Top of Exercise materials
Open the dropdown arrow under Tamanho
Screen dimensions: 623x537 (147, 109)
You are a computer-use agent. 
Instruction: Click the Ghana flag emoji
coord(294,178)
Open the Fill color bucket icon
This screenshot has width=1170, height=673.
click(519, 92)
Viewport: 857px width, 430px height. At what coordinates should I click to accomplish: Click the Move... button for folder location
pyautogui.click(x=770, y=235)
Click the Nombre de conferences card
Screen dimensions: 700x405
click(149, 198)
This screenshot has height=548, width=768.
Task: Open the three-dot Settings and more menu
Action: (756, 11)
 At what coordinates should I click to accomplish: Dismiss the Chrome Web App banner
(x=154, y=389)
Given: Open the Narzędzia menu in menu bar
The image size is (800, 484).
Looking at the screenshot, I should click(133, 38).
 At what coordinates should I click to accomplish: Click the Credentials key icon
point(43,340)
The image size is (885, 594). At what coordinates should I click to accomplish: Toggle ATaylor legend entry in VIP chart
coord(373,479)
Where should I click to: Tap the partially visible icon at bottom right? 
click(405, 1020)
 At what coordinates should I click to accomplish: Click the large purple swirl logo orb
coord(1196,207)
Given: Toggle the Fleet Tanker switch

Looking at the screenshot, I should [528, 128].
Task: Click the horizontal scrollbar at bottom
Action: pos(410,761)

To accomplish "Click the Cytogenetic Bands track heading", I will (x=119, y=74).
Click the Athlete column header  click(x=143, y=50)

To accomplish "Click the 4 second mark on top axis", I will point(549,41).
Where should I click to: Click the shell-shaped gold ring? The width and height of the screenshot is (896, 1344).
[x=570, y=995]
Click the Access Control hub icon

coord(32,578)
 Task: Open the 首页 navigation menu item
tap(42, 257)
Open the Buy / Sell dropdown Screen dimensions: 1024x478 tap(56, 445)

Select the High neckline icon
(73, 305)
Bottom of Exercise materials
To do: Working from the material above, retype it in its entirety without change.

Task answer:
Open the dropdown arrow under Tamanho
Screen dimensions: 623x537 (147, 109)
You are a computer-use agent. 
Instruction: Click the Ghana flag emoji
coord(294,178)
Open the Fill color bucket icon
This screenshot has width=1170, height=673.
click(519, 92)
Viewport: 857px width, 430px height. At what coordinates should I click to accomplish: Click the Move... button for folder location
pyautogui.click(x=770, y=235)
Click the Nombre de conferences card
Screen dimensions: 700x405
click(149, 198)
This screenshot has height=548, width=768.
Task: Open the three-dot Settings and more menu
Action: (756, 11)
 At what coordinates should I click to accomplish: Dismiss the Chrome Web App banner
(x=154, y=389)
Given: Open the Narzędzia menu in menu bar
The image size is (800, 484).
Looking at the screenshot, I should click(133, 38).
 At what coordinates should I click to accomplish: Click the Credentials key icon
point(43,340)
The image size is (885, 594). At what coordinates should I click to accomplish: Toggle ATaylor legend entry in VIP chart
coord(373,479)
Where should I click to: Tap the partially visible icon at bottom right? 
click(405, 1020)
 At what coordinates should I click to accomplish: Click the large purple swirl logo orb
coord(1196,207)
Given: Toggle the Fleet Tanker switch

Looking at the screenshot, I should [528, 128].
Task: Click the horizontal scrollbar at bottom
Action: pos(410,761)

To accomplish "Click the Cytogenetic Bands track heading", I will (x=119, y=74).
Click the Athlete column header  click(x=143, y=50)

To accomplish "Click the 4 second mark on top axis", I will point(549,41).
Where should I click to: Click the shell-shaped gold ring? The width and height of the screenshot is (896, 1344).
[x=570, y=995]
Click the Access Control hub icon

coord(32,578)
 Task: Open the 首页 navigation menu item
tap(42, 257)
Open the Buy / Sell dropdown Screen dimensions: 1024x478 tap(56, 445)

Select the High neckline icon
(73, 305)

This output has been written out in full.